Experimental Design
We conduct a three-arm randomized controlled trial to estimate the impacts of remote, phone-based interventions on children’s learning and empowerment outcomes in Afghanistan. The study sample consists of 2,399 households, each contributing one target child aged 7–16 and their primary caregiver. The sample was drawn from a household listing exercise covering approximately 10,000 households across 26 provinces and prioritizes girls of the age group with limited access to education.
Following completion of a baseline phone survey and eligibility verification, households were randomly assigned at the household level to one of three arms: (i) ConnectEd Tutoring, (ii) Structured Conversation, or (iii) a control group receiving no intervention. Randomization was stratified on baseline learning level (above/below median), baseline empowerment (above/below median), schooling status (in school/out of school), and child’s primary language (Dari or Pashto), yielding 16 strata, with an additional stratum for boys. Within each stratum, assignment was approximately evenly split across the three arms.
The ConnectEd Tutoring arm delivers weekly one-on-one phone-based instruction in foundational literacy followed by numeracy, using a teaching-at-the-right-level approach, over an eight-week period.
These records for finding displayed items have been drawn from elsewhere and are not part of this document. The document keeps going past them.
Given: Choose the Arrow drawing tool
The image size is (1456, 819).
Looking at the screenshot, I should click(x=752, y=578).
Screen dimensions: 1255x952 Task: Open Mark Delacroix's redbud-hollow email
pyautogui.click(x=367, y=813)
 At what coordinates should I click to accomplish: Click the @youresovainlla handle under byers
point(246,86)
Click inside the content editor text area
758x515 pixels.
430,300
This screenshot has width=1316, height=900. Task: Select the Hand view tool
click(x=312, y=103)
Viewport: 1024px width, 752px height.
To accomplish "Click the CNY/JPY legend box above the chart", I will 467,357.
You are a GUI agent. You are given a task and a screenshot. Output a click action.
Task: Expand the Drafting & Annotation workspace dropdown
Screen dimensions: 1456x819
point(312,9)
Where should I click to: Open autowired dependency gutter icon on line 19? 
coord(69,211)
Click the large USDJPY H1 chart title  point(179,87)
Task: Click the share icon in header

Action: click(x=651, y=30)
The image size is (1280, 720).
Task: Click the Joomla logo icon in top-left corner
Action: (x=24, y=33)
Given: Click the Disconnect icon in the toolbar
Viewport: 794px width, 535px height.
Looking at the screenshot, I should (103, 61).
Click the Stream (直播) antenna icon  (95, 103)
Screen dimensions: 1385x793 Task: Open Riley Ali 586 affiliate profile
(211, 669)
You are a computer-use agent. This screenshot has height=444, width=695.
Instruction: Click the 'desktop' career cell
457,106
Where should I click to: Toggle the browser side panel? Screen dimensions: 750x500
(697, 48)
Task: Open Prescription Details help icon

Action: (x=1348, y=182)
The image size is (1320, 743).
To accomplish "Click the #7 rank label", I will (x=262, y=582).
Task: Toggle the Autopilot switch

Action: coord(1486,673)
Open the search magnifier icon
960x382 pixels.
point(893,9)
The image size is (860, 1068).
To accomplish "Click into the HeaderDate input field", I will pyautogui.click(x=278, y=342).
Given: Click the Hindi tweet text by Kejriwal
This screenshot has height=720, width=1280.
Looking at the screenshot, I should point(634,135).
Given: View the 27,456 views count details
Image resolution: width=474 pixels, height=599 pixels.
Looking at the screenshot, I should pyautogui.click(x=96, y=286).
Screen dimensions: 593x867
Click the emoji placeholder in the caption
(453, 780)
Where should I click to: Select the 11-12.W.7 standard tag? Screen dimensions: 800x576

The Structured Conversation arm delivers weekly one-on-one phone calls of equal length with a female teacher, focused on guided conversation topics and explicitly excluding academic instruction. The control group receives no calls during the study period. All interventions are delivered by trained teachers and last approximately 25–30 minutes per week.
Primary outcomes are measured via endline phone surveys conducted after the eight-week intervention period and include assessments of foundational literacy and numeracy and adjacent cognitive skills not taught during the tutoring sessions, measures of empowerment and agency, and measures of well being and gender attitudes.